TEXT |
On another note, I am somewhat pleased to be the distraction from studying. But then also worried, because, as Beth pointed out, what if you miss something and, when it's time to save the world, don't know how? And then it'll be all my fault.
You lot have to control yourselves and your guilt indulgences! I am perfectly able to become distract without external help. Trust me. Talk to my friends. I can get lost in my room. In fact, I have. As for missing something, I will disappoint now: you think I am being properly trained. Rethink that. I am not. The curriculum is unfair, dated, extremelly very taxing. I have colleagues in the 5th year who still have not managed to grasp the notion that you DO NOT uncover a colt (any animal!) that is trembling and sweating because of a FEVER due to SEPTICAEMIA. I knew that before i bloody started, don't people read??? (No.) Now they are at large in the world. Treating animals. Right. The way I see this, I will grind my teeth, buck up and one day it will be over and maybe along the way I will even have time to go to clinics for volunteer work - where I actually learn. Some of the cack thrown at might even turn out to be worth remembering. On a brighter note, things should begin perking up this year. So stop worrying. Trust me also when I say I do enough of that on my own. Where do you think my insomnia comes from?

MATERIAL SUPPLIED |
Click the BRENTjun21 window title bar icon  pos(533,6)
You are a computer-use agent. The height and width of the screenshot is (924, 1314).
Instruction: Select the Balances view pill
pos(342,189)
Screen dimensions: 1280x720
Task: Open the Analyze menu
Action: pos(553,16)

WORK TASK 1 | Repeat the passage on vet school word for word, starting with "On another note, I" and going on through "all my fault.".
WORK TASK 2 | Please list every word of two or more letters that the passage on vet school writes entirely in capital letters.
The lines are separate material and have no connection to the passage on vet school.

SOLUTION 1 |
On another note, I am somewhat pleased to be the distraction from studying. But then also worried, because, as Beth pointed out, what if you miss something and, when it's time to save the world, don't know how? And then it'll be all my fault.

SOLUTION 2 |
DO
NOT
FEVER
SEPTICAEMIA